Crystal structure of the full-length Mtb 20S proteasome after exposure to HT1171 reveals cyclo-carbonylation of active site Thr1 and conformational changes in the β-subunit
Surprisingly, the substrate-binding pocket of the Mtb proteasome underwent a major conformational change upon cyclo-carbonylation of Thr1 by HT1171 or GL1. Such a change is unprecedented among the dozens of crystal structures of proteasomes in complex with inhibitors11
. An ~8° downward tilt of the H1 helix in the β-subunit moved the N-terminal end of H1 (Ala49-Phe55) downward by as much as 4.2 Å (). The H1 shift brought with it a 3-amino-acid stretch (Ala46-Thr48) of the S4 β-strand, converting this segment into a short loop (S4-H1).
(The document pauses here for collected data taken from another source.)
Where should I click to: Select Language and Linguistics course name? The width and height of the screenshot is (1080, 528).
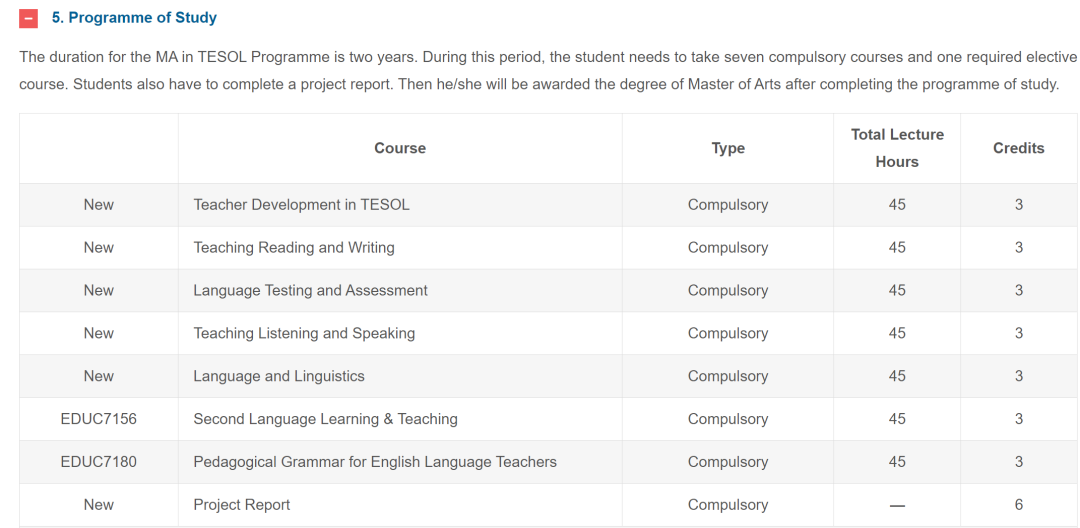click(x=279, y=376)
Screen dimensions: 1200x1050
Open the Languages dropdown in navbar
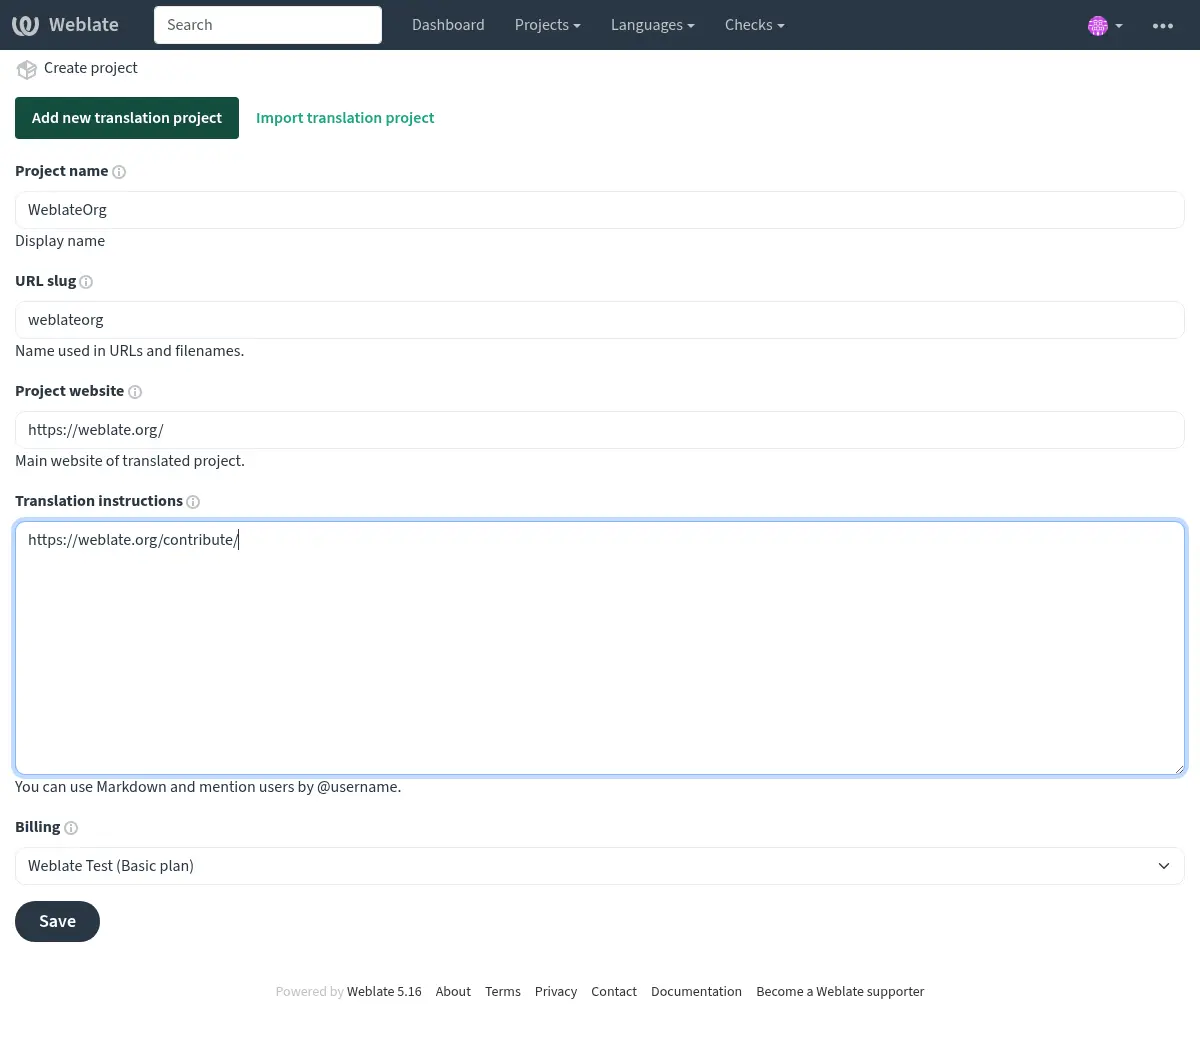click(652, 25)
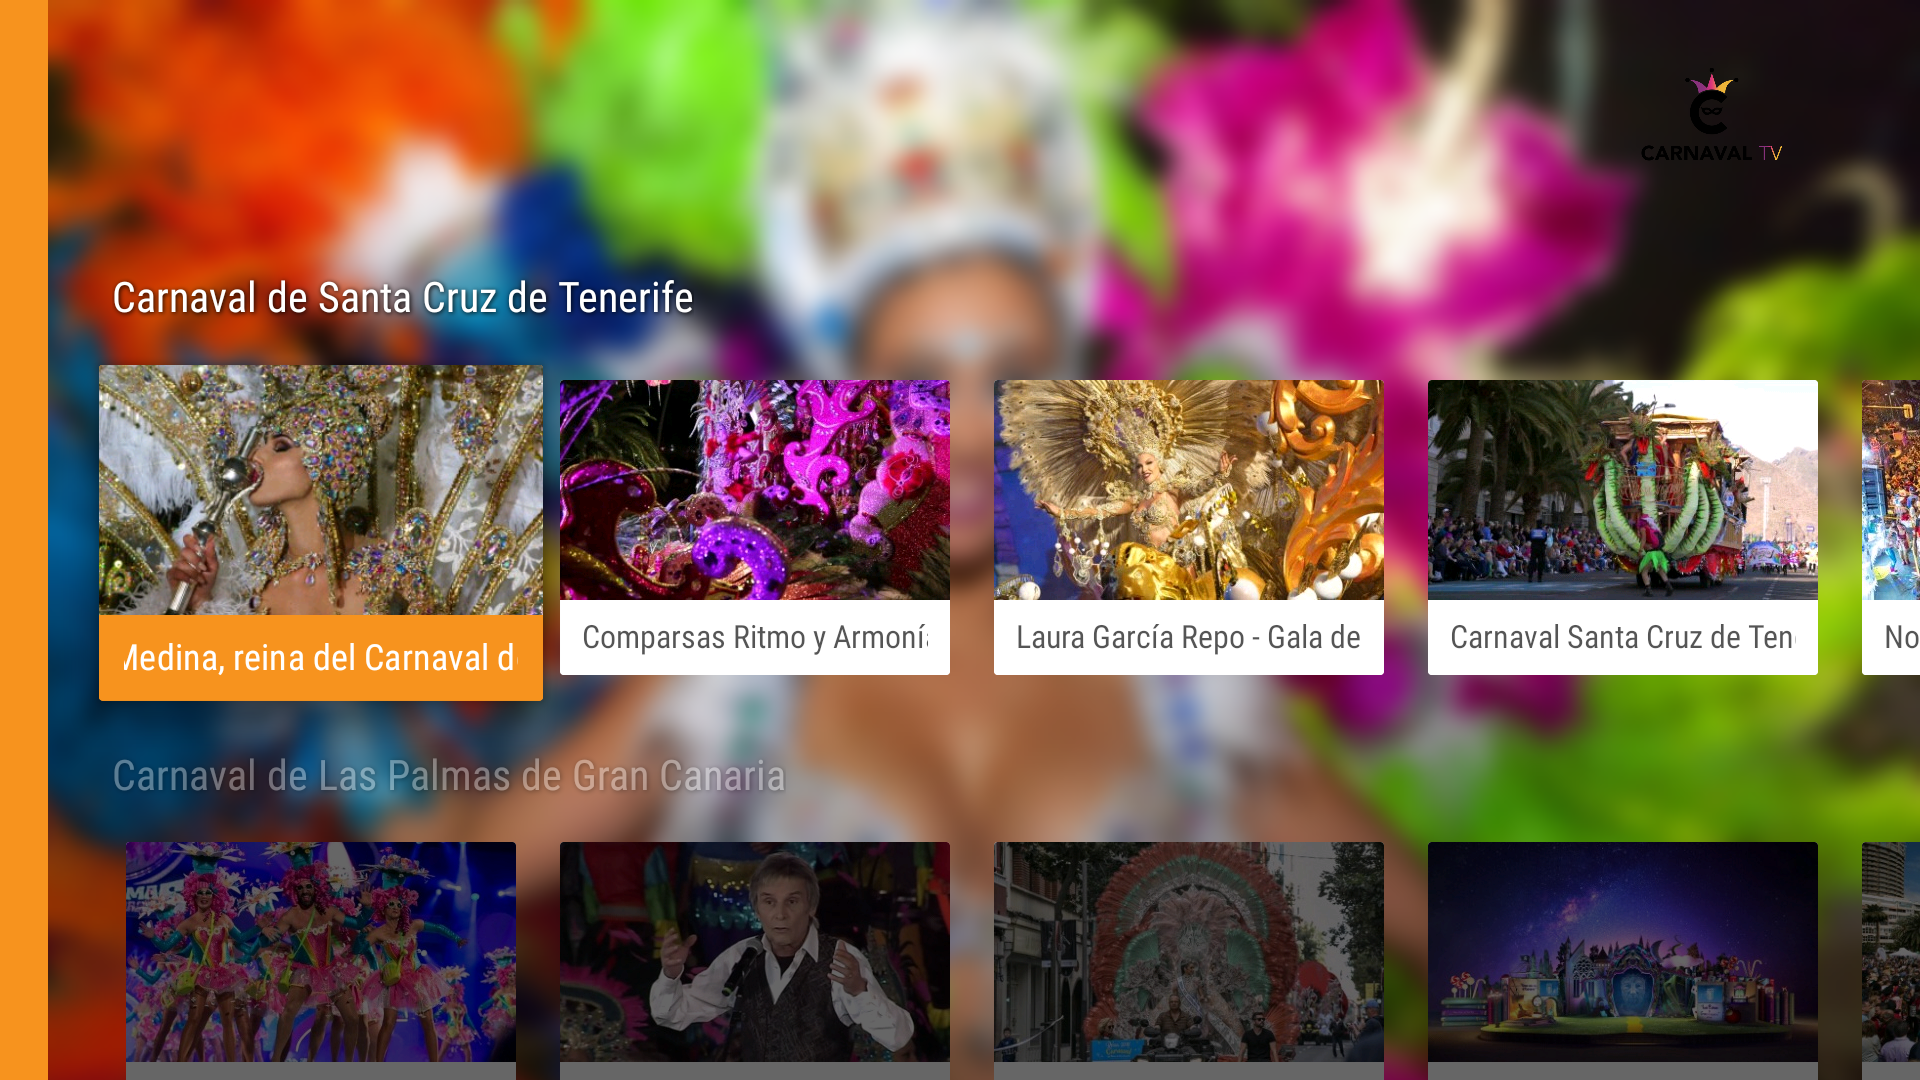
Task: Select the Carnaval de Las Palmas de Gran Canaria row
Action: tap(449, 776)
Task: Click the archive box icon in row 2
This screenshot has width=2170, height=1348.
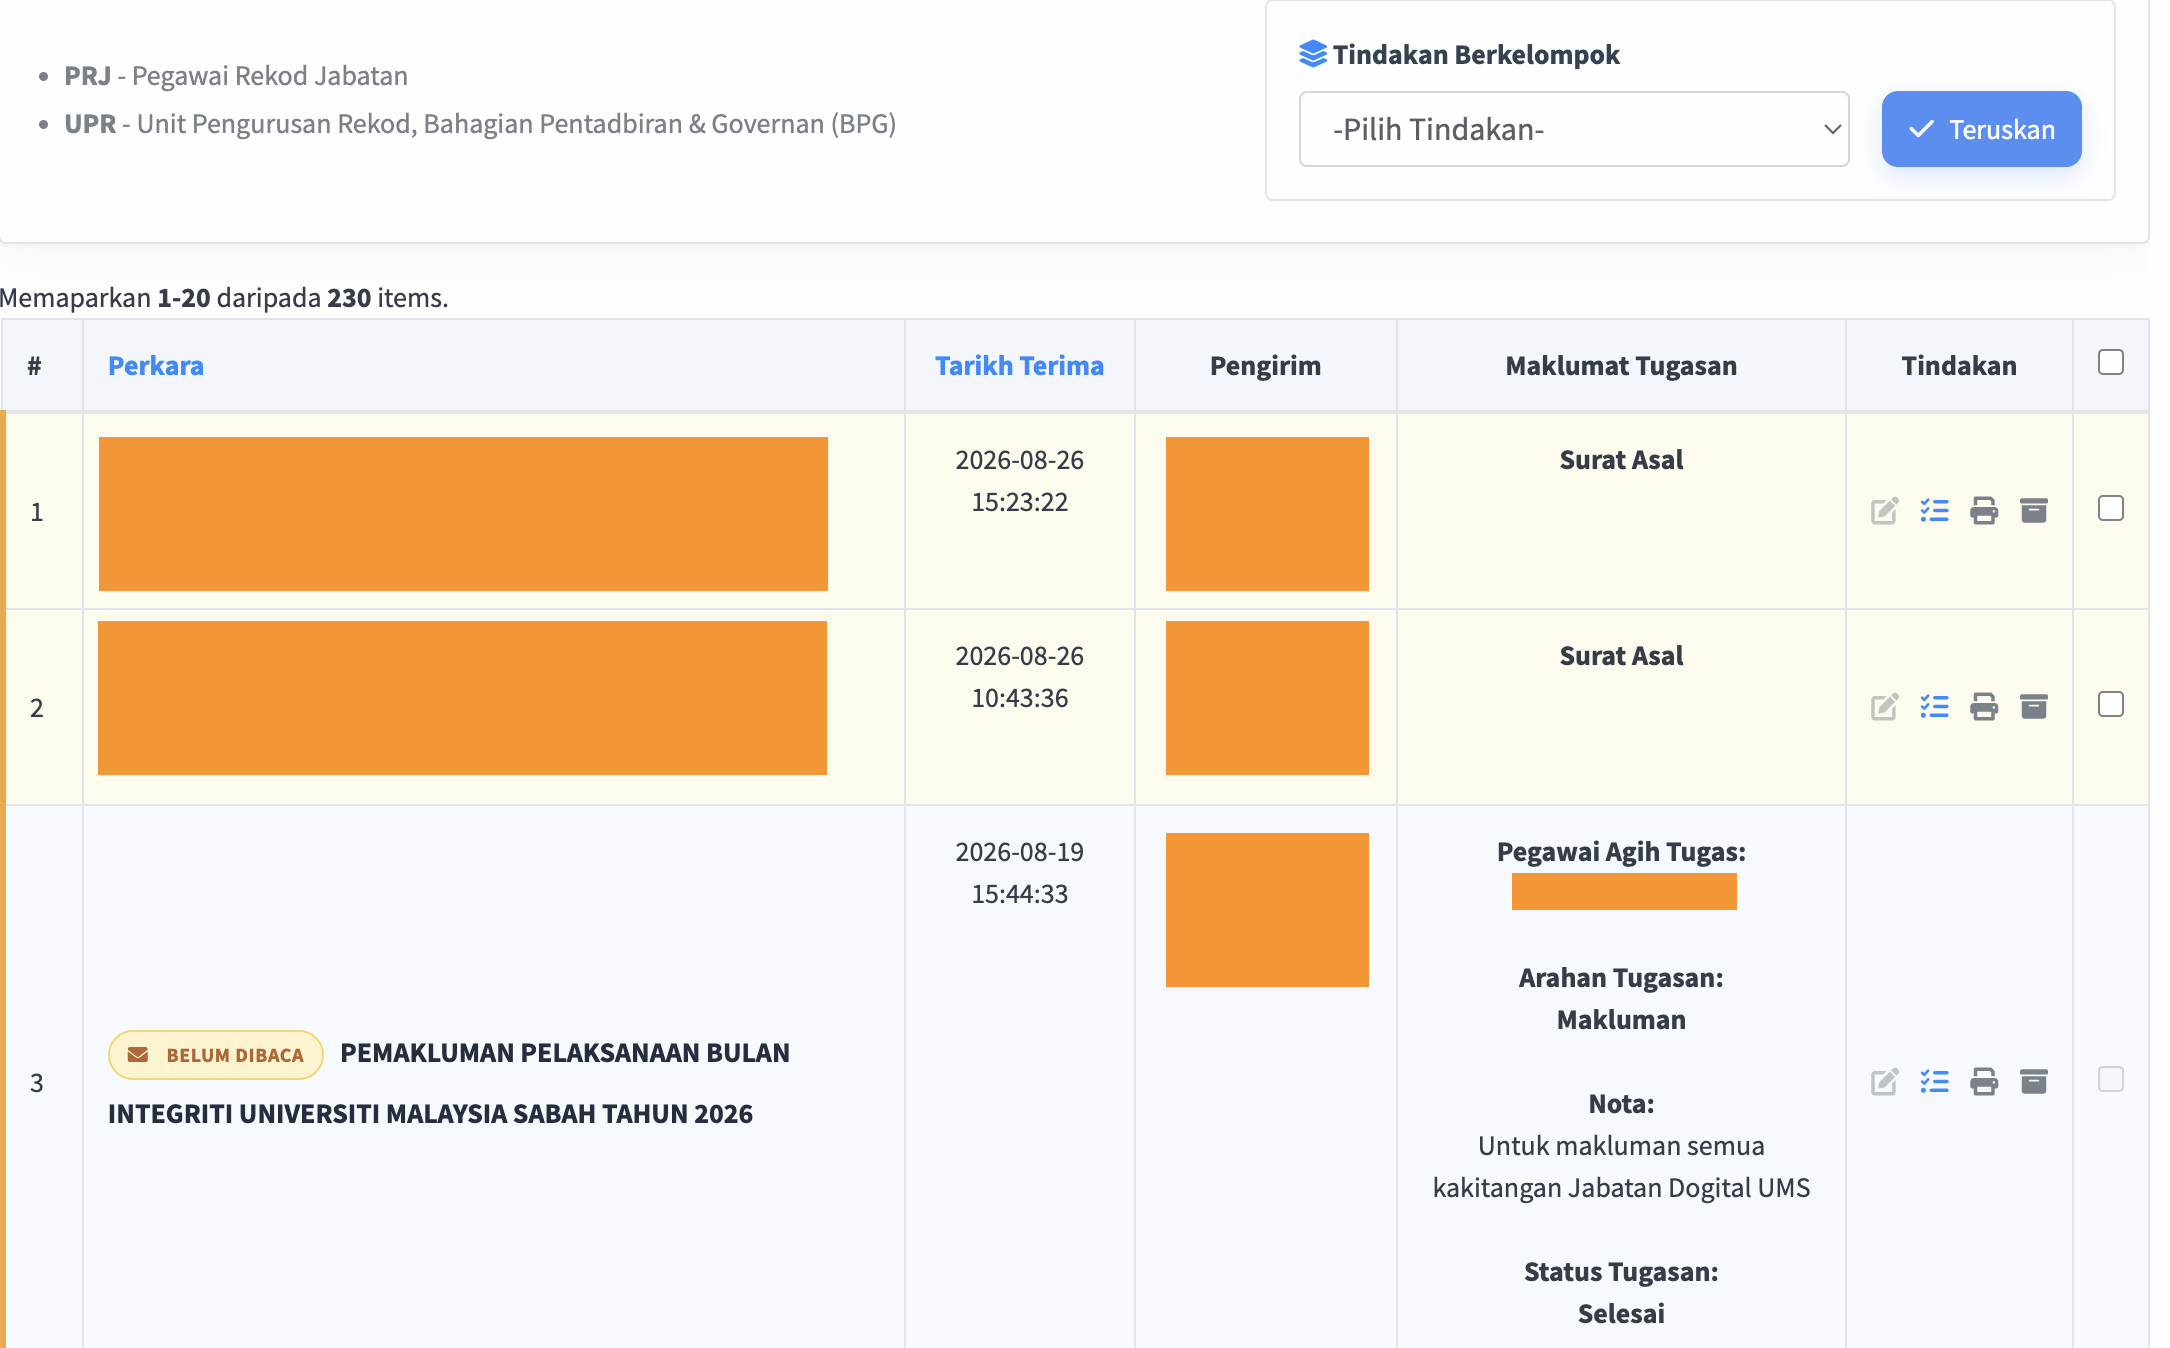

As a consequence, another short loop (Met95Gln96Gly97) between H2 and S5 lost stabilizing contacts with the shifted components and became disordered, as illustrated by a black dashed curve in . The S4-H1 loop region comprises the upper surface of the substrate-binding pocket11,15
. Its downward shift constricted the pocket to the point that it could not accommodate a peptide substrate, affording an additional mechanism of inhibition over and above incorporation of the active site hydroxyl into an oxazolidin-2-one.
In the native Mtb β-subunit, the three S4-H1 loop amino acids Ala46, Gly47 and Thr48 are in βstrand configuration and form a β-sheet interaction with Leu101, Ala100 and Leu99, respectively, in the S5 β-strand (). None of these residue pairs is conserved in the human proteasome β5 subunit and only one of them (G47-A96) in the human β1 and β2 subunits. One direct H-bond and three pairs of water-mediated H-bonds stabilized the new position of the S4-H1 loop (): between Glu54 and Trp129 of neighboring β-subunit (3.0 Å); between Thr48, a water, and Asp124 in the S6-S7 loop of neighboring β-subunit (2.8 Å and 3.1 Å, respectively); between Ala50, a water, and the carbonyl O of Trp129 in the short S7 β-strand of the neighboring β-subunit (3.0 Å and 3.1 Å, respectively); and between Ala 49, a water, and Ser20 in the same β-subunit (3.2 Å and 3.1 Å, respectively). This last pair of H-bonds cross-linked the upper and the lower substrate-binding surfaces, sealing the entrance of the substrate pocket. The residue pairs involved in the post-shift H bonds are not well conserved in the human proteasome (). We speculate that the upper substrate-binding surfaces (S4-H1 loops) in the 3 catalytic β-subunits of the human proteasome might have difficulty breaking off from their corresponding β-sheet cores upon initial modification of Thr1 by oxathiazol-2-ones.
Thus, selectivity of oxathiazol-2-ones appears to be imparted in 3 ways: by the presence of a 1,2-aminoalcohol at the active site of the target, which, among enzymes, is likely to be limited to the N-terminal Thr hydrolase family; by the ability of the inhibitor to bind rapidly (before its spontaneous decay) and precisely adjacent to the 1,2-aminoalcohol; and the degree to which the amino group of the 1,2-aminoalcohol has better access to the inhibitor’s carbonyl (now attached to the alcohol) than water has. The protein landscape near the 1,2-aminoalcohol can thus determine species selectivity, both in how it binds the R group on the oxathiazol-2-one and in the conformations it adopts, which may either permit or limit access of water to the intermediate formed during reaction of the oxathiazol-2-one with the active site. Detailed understanding the sequence of steps by which oxathiazol-2-ones cause a major conformational shift in the substrate-binding domain could guide design of the next generation of inhibitors selective for the Mtb proteasome over the human proteasome.